The response must consist of the lines from the one holding "The width and" through the final line of the entries, given again exactly and without any pictures.

[Records to use — start]

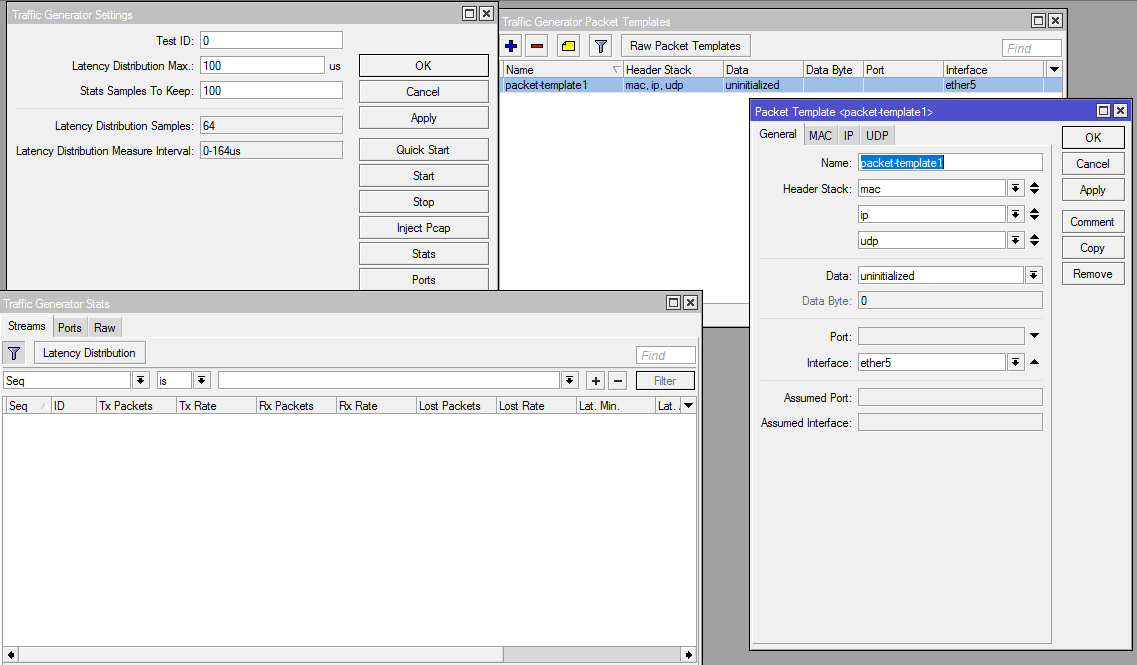The image size is (1137, 665).
Task: Click inside the Test ID input field
Action: tap(270, 40)
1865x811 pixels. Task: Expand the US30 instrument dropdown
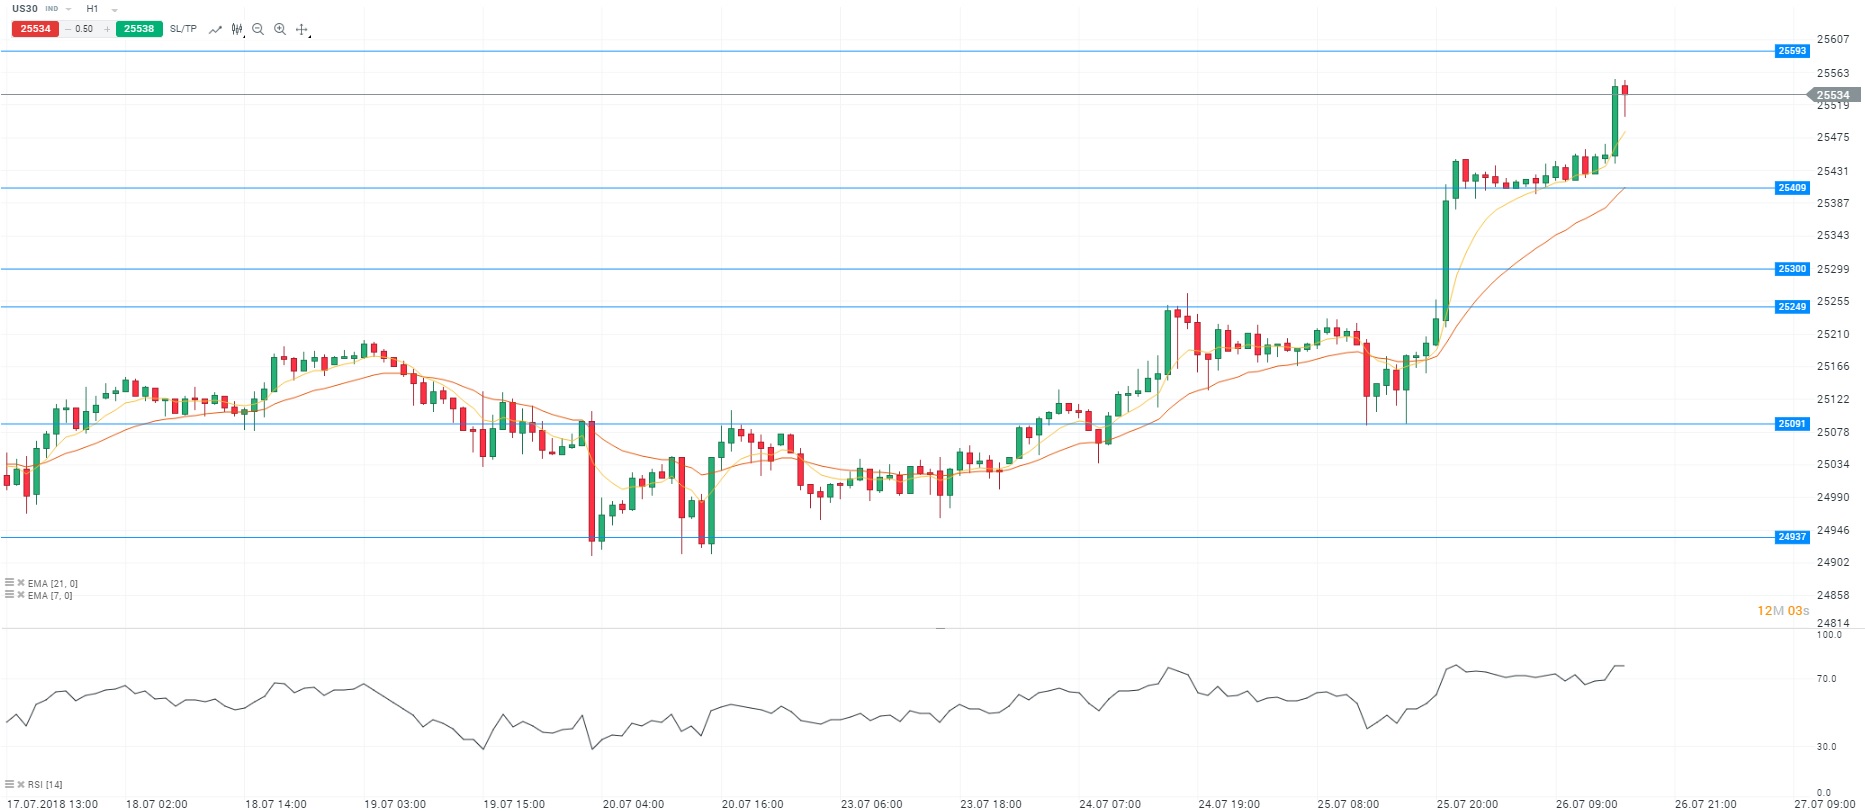tap(68, 9)
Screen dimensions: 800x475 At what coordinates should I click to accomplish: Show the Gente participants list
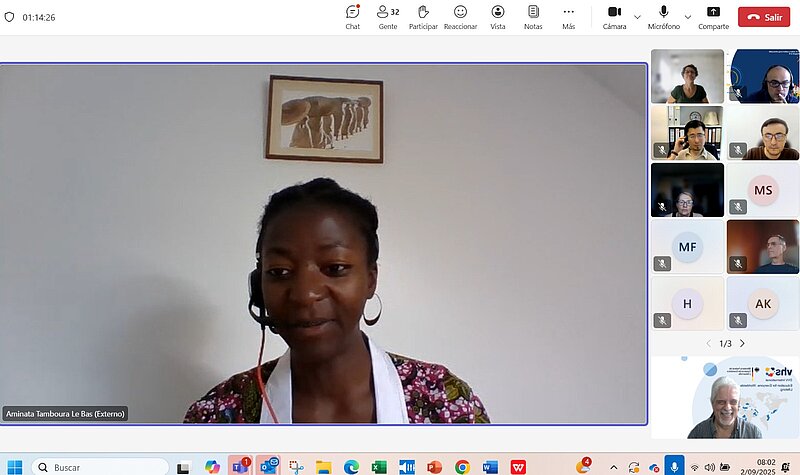387,17
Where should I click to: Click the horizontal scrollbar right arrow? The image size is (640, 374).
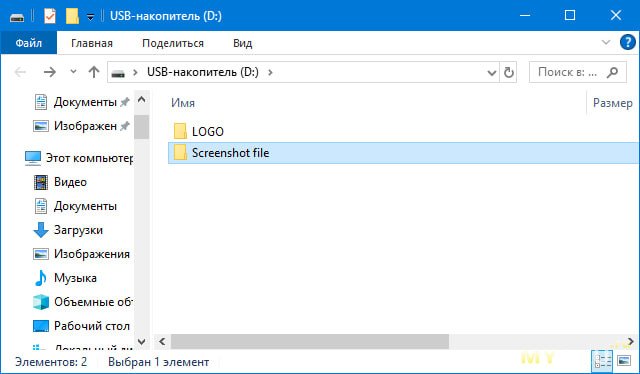coord(631,341)
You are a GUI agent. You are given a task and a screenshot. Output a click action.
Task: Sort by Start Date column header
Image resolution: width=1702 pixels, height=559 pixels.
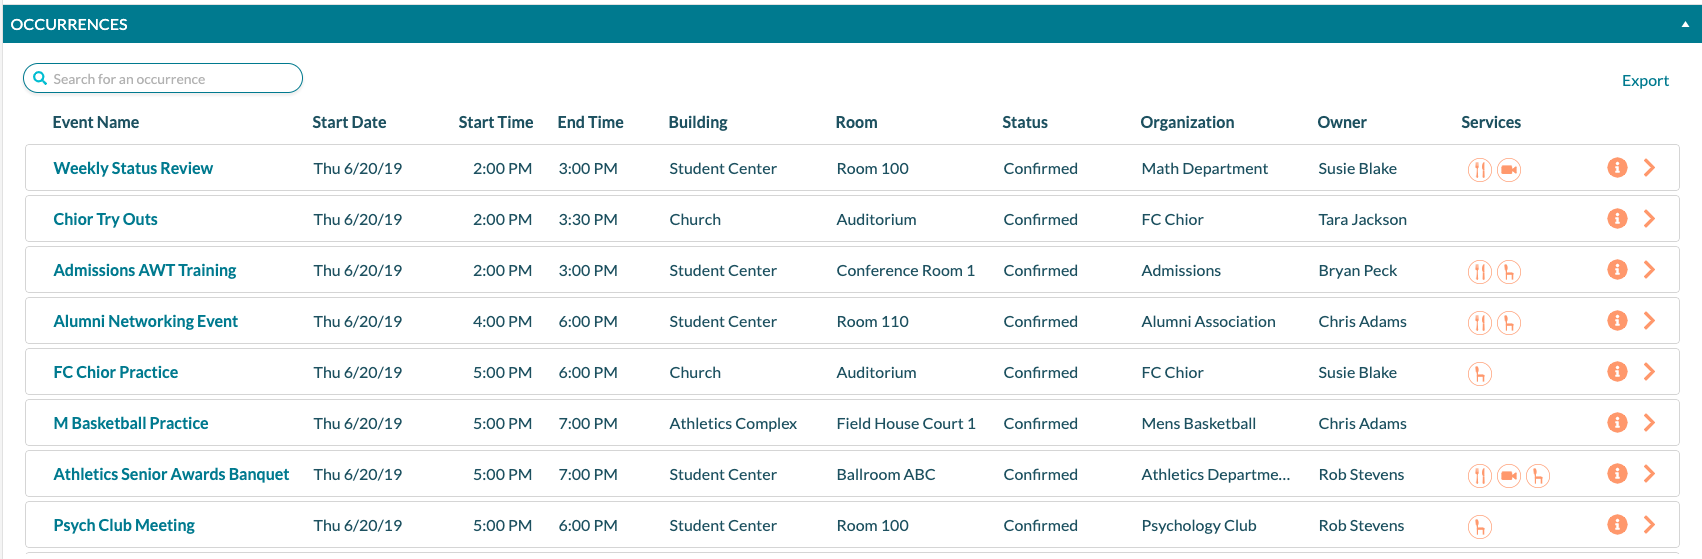click(349, 122)
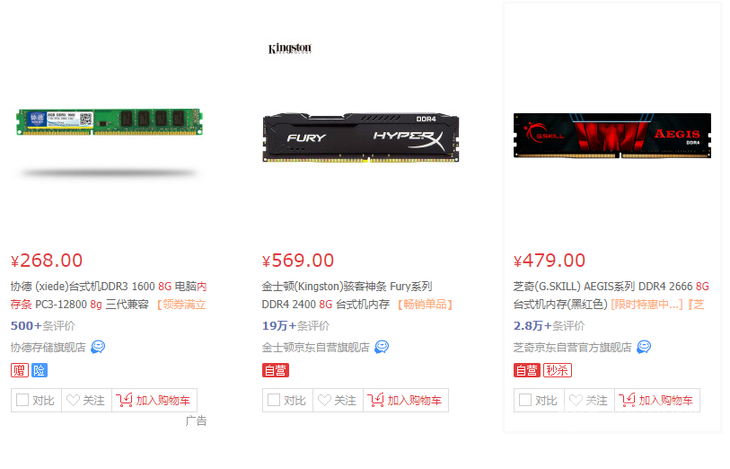Open chat icon beside 金士顿京东自营旗舰店

[x=381, y=347]
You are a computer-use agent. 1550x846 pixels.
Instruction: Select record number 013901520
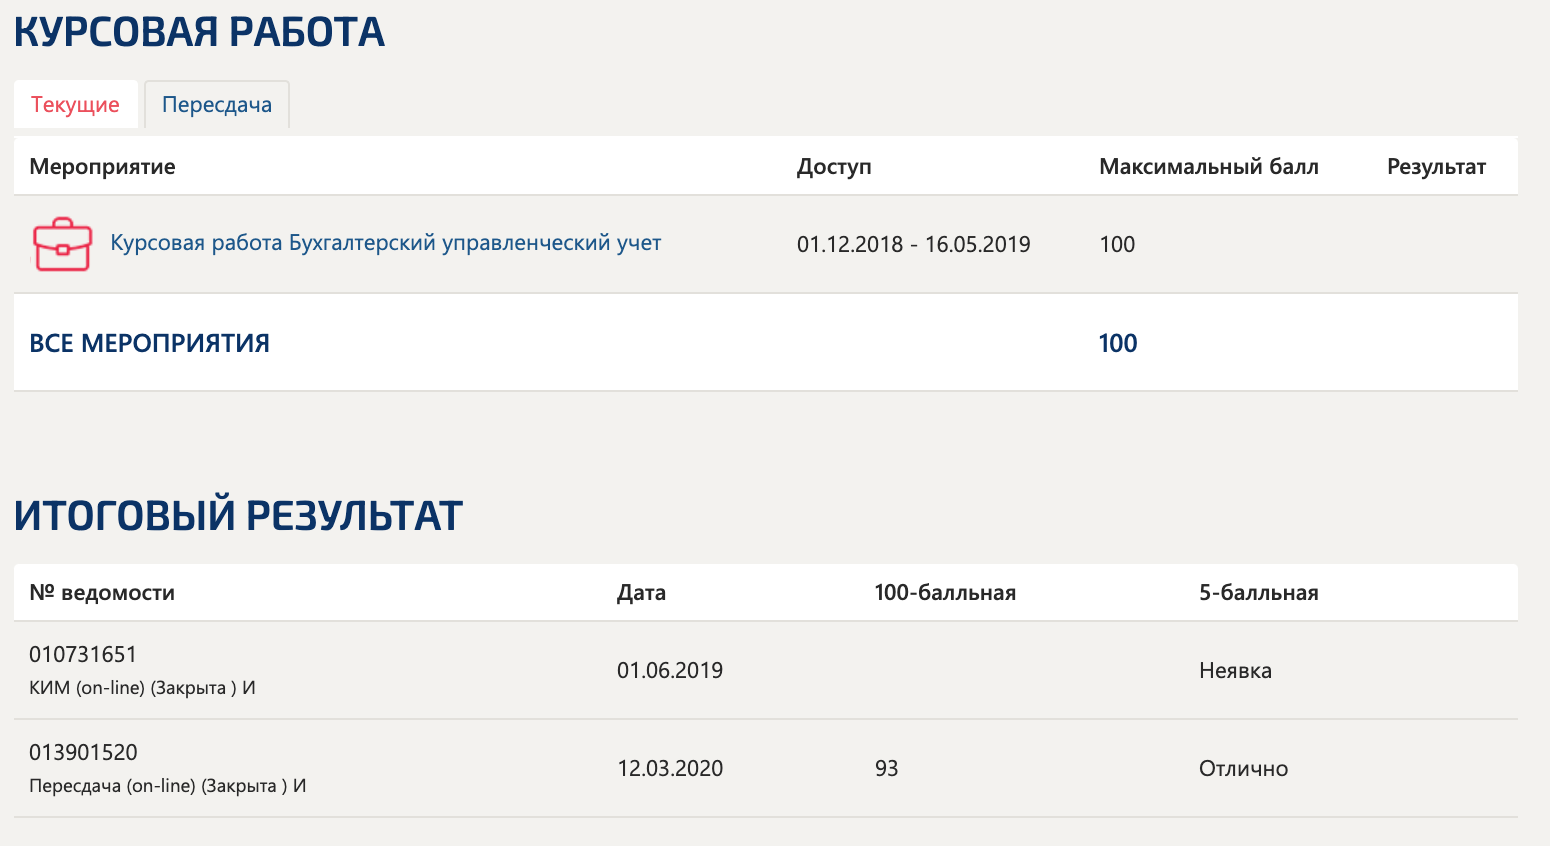pos(83,753)
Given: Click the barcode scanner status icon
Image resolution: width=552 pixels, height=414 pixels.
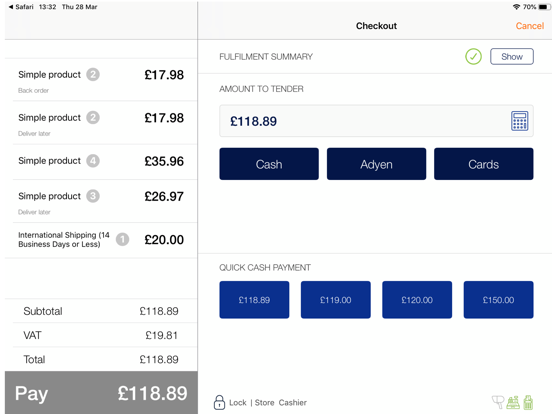Looking at the screenshot, I should [498, 402].
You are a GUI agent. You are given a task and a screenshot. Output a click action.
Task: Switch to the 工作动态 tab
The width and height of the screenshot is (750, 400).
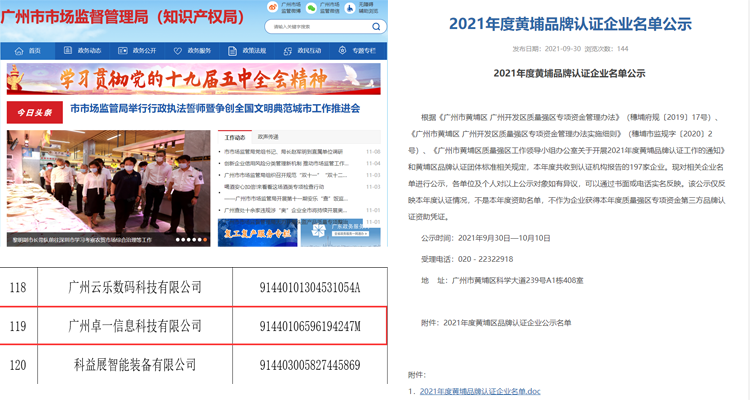coord(235,137)
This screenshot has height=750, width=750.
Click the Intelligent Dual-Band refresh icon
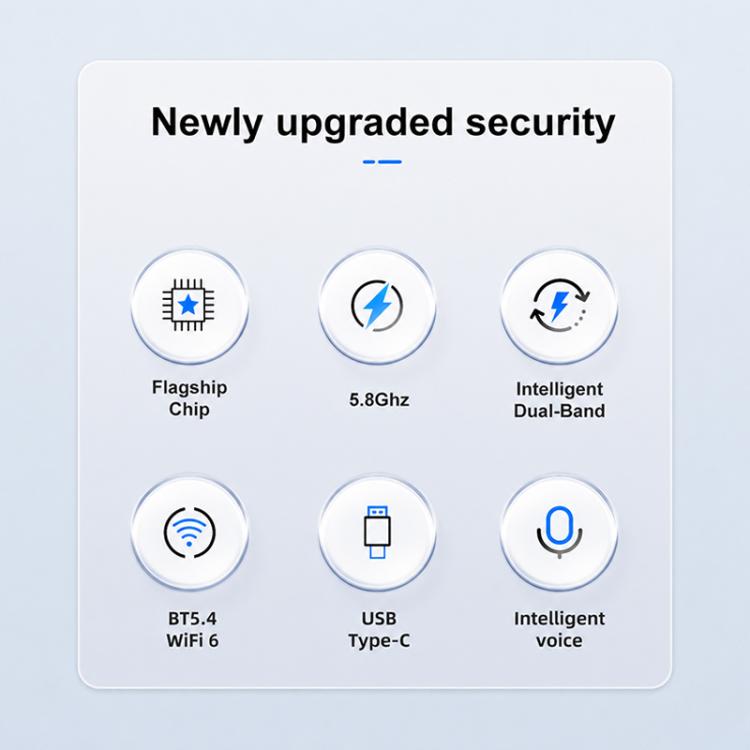coord(560,305)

[Records to use — finish]

### [Task output]
The width and height of the screenshot is (750, 400).
coord(235,137)
This screenshot has height=750, width=750.
Click the Intelligent Dual-Band refresh icon
coord(560,305)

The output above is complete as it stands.